[Entries on target coordinates]
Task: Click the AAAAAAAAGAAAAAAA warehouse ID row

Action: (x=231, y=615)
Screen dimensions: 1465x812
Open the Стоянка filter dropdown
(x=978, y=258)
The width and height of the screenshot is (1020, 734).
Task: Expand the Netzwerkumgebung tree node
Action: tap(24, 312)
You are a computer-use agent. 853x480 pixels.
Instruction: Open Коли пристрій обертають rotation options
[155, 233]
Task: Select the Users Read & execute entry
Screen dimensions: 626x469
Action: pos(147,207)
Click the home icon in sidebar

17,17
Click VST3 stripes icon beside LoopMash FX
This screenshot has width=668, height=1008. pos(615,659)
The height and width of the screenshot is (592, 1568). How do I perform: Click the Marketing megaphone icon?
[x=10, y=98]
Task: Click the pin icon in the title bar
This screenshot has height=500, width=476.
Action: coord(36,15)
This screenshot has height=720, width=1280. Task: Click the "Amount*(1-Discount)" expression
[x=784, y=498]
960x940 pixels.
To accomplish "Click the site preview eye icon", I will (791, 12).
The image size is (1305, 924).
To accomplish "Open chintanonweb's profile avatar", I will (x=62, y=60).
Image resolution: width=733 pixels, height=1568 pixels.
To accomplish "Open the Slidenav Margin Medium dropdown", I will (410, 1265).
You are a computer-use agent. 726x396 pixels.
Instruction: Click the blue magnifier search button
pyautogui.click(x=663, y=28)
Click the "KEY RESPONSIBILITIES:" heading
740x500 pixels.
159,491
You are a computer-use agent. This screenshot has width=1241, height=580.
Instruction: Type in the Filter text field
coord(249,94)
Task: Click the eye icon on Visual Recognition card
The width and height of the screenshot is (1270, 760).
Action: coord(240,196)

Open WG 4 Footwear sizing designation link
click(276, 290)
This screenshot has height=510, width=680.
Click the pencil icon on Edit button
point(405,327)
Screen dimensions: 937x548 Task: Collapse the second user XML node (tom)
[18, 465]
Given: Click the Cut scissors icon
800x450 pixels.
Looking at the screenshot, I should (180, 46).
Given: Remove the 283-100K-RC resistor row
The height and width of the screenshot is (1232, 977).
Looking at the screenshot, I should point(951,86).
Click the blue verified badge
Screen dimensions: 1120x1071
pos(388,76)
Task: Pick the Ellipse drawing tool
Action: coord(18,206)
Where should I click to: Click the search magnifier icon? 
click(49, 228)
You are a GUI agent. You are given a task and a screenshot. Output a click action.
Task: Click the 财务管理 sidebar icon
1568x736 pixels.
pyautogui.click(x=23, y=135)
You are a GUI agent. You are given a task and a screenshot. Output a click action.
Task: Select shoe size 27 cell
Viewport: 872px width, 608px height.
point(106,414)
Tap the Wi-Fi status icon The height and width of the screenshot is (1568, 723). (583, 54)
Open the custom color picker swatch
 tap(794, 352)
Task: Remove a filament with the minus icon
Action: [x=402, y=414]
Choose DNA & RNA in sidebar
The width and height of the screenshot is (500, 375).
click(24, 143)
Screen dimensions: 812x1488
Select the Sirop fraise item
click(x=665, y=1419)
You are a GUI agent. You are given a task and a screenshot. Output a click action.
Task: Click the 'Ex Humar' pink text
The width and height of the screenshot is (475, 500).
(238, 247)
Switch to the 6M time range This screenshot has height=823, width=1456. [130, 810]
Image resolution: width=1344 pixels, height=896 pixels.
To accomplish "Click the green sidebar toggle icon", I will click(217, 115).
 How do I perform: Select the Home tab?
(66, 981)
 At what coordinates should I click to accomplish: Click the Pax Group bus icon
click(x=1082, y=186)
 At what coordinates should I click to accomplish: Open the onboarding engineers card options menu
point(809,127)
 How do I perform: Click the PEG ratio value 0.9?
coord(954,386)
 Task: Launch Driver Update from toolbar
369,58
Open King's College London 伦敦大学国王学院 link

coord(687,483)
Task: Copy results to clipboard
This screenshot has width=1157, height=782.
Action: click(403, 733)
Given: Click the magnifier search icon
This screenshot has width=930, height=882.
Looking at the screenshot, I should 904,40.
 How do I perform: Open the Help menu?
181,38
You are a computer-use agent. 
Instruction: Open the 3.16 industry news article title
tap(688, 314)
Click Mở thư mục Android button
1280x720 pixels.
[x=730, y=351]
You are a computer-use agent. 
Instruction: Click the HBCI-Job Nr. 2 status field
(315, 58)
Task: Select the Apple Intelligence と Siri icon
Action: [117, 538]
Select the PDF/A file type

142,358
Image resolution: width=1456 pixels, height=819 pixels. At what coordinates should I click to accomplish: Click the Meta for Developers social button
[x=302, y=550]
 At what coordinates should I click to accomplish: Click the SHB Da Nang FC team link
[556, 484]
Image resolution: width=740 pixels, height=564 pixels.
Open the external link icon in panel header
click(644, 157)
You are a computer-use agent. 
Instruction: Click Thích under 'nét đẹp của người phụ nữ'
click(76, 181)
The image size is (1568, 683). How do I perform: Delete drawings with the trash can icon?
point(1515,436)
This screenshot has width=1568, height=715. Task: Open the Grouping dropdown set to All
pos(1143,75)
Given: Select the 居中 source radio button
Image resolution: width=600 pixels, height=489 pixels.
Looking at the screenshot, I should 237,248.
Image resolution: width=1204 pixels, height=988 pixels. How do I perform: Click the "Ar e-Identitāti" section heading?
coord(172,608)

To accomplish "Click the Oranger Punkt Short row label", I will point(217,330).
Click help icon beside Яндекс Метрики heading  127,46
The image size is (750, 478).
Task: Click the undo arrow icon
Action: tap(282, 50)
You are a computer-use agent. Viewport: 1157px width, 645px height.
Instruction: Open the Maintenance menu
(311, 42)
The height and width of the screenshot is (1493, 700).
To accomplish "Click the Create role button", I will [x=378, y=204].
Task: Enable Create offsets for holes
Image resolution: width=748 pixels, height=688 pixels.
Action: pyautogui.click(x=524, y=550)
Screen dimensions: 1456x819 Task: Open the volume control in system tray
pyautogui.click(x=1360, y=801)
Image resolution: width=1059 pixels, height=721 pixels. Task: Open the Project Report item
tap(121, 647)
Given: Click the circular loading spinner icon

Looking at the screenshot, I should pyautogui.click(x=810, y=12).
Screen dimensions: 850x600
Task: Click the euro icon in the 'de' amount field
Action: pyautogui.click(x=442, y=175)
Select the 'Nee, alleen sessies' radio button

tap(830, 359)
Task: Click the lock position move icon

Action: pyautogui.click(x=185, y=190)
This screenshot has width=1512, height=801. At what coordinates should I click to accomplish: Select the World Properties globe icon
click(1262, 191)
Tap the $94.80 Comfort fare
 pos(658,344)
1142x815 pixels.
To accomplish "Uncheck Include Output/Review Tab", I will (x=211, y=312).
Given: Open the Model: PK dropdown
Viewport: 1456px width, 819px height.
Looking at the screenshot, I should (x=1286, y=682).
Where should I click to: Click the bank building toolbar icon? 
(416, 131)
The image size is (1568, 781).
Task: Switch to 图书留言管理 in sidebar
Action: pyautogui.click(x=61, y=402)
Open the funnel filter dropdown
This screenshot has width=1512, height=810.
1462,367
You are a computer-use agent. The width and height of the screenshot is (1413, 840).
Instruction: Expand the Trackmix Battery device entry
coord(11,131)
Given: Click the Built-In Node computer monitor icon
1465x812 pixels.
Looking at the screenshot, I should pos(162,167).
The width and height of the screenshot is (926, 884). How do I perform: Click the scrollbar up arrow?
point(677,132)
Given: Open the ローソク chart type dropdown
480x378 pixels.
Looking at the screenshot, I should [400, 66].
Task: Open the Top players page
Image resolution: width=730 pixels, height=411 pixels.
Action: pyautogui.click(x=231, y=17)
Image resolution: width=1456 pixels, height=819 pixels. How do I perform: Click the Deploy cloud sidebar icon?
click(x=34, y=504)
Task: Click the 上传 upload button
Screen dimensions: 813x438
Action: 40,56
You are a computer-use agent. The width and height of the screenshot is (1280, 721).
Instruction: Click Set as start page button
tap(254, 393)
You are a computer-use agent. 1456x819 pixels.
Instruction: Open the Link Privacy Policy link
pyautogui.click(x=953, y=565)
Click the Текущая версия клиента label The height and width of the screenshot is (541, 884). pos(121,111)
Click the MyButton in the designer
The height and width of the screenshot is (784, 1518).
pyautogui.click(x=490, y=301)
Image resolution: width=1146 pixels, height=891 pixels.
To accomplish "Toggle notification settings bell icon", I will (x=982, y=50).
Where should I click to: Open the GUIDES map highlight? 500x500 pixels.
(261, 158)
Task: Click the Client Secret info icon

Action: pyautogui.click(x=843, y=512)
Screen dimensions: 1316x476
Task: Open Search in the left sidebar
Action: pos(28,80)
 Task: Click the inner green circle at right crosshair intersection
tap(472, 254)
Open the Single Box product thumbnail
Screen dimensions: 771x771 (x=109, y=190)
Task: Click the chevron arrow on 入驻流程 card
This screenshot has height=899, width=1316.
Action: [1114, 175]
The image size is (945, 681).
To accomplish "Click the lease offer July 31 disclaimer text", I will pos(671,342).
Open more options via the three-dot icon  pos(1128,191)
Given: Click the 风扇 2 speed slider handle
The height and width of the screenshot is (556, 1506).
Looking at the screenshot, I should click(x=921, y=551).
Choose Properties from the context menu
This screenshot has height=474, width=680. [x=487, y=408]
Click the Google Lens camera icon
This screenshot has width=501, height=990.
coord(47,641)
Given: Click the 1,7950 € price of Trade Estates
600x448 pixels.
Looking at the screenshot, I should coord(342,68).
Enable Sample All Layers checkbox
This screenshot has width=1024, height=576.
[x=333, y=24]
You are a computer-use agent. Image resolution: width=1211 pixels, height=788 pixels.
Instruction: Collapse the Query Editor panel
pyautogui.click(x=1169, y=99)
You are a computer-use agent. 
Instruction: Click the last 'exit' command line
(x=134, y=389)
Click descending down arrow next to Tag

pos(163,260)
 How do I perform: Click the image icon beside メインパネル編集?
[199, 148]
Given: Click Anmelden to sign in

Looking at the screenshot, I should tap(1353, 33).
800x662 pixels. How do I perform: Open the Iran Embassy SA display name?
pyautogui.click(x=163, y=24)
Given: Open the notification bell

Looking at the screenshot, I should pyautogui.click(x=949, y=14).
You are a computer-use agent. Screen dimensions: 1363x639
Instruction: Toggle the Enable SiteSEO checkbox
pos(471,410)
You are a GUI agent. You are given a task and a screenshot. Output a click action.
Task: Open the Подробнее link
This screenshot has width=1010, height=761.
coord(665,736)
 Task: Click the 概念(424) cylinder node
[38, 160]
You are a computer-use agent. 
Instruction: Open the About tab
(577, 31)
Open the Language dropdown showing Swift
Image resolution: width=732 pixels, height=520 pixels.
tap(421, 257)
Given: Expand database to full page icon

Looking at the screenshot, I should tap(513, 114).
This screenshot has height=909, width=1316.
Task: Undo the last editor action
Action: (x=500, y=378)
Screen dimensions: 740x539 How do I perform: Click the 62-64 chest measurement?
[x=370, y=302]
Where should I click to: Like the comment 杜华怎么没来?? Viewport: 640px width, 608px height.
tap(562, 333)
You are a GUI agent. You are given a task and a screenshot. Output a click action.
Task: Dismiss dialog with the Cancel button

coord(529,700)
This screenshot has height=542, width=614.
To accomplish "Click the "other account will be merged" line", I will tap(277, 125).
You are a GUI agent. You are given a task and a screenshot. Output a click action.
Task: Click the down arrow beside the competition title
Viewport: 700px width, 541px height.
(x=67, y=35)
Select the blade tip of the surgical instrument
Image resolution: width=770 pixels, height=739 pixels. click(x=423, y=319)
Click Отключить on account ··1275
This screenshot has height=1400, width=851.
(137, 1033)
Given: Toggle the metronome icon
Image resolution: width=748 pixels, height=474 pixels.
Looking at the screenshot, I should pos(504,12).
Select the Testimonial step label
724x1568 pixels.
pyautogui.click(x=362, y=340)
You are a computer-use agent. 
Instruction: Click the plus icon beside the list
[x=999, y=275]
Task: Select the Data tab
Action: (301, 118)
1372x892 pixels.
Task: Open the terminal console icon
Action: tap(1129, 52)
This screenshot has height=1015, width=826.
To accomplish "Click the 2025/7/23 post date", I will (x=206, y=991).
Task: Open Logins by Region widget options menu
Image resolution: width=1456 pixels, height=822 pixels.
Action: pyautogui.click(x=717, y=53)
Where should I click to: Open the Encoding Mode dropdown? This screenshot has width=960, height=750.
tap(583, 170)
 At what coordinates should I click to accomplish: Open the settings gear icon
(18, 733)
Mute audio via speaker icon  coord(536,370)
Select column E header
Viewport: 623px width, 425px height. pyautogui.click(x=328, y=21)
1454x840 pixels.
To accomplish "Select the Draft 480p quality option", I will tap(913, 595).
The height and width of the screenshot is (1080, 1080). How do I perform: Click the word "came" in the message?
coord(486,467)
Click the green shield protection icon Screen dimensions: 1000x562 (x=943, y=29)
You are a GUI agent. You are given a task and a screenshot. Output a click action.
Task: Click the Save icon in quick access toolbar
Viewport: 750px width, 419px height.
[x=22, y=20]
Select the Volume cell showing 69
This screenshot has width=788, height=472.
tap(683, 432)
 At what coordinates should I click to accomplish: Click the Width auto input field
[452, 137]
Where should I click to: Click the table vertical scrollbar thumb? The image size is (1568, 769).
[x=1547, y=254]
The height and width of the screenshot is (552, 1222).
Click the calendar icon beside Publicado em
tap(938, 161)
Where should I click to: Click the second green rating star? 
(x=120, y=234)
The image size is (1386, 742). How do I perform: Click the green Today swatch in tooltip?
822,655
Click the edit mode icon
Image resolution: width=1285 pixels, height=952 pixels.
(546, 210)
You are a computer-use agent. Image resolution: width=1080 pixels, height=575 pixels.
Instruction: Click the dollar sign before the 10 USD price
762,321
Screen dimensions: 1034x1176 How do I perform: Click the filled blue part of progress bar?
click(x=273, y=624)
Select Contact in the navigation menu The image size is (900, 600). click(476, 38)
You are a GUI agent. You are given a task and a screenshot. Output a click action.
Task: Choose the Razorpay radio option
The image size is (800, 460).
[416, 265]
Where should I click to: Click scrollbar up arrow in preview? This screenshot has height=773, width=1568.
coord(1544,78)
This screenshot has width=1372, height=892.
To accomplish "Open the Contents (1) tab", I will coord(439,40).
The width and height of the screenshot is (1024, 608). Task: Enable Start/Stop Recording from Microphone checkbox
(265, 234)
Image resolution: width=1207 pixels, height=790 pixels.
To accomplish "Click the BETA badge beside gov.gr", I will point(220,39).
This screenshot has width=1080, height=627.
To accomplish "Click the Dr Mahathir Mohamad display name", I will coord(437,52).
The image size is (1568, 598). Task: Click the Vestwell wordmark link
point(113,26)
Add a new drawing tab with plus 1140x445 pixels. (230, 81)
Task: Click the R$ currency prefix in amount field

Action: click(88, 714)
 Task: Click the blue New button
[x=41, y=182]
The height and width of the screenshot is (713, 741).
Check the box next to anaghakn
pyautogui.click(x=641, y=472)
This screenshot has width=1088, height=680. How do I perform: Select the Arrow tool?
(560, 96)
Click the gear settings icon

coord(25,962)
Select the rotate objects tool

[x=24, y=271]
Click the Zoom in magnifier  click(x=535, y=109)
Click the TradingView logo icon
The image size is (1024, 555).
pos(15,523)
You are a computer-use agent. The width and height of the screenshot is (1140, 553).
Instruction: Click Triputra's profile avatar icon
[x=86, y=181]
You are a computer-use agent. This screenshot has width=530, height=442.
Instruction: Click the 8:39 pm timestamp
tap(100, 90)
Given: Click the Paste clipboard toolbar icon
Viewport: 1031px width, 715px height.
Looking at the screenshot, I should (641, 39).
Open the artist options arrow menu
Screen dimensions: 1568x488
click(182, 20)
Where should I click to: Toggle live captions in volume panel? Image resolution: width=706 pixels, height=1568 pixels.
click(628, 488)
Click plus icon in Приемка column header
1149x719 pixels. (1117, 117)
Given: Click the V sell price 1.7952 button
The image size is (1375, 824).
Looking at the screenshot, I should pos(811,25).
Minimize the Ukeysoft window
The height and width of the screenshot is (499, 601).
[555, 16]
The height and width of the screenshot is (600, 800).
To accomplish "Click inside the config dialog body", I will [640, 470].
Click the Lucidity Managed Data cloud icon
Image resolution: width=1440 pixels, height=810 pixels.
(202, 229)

**Short exercise**
Reproduce the listing word for word, from its first line through the line that contains "will (x=62, y=60).", both included.

**Answer in full**
Task: Click the AAAAAAAAGAAAAAAA warehouse ID row

Action: (x=231, y=615)
Screen dimensions: 1465x812
Open the Стоянка filter dropdown
(x=978, y=258)
The width and height of the screenshot is (1020, 734).
Task: Expand the Netzwerkumgebung tree node
Action: tap(24, 312)
You are a computer-use agent. 853x480 pixels.
Instruction: Open Коли пристрій обертають rotation options
[155, 233]
Task: Select the Users Read & execute entry
Screen dimensions: 626x469
Action: pos(147,207)
Click the home icon in sidebar

17,17
Click VST3 stripes icon beside LoopMash FX
This screenshot has width=668, height=1008. pos(615,659)
The height and width of the screenshot is (592, 1568). How do I perform: Click the Marketing megaphone icon?
[x=10, y=98]
Task: Click the pin icon in the title bar
This screenshot has height=500, width=476.
Action: coord(36,15)
This screenshot has height=720, width=1280. Task: Click the "Amount*(1-Discount)" expression
[x=784, y=498]
960x940 pixels.
To accomplish "Click the site preview eye icon", I will (791, 12).
The image size is (1305, 924).
To accomplish "Open chintanonweb's profile avatar", I will (x=62, y=60).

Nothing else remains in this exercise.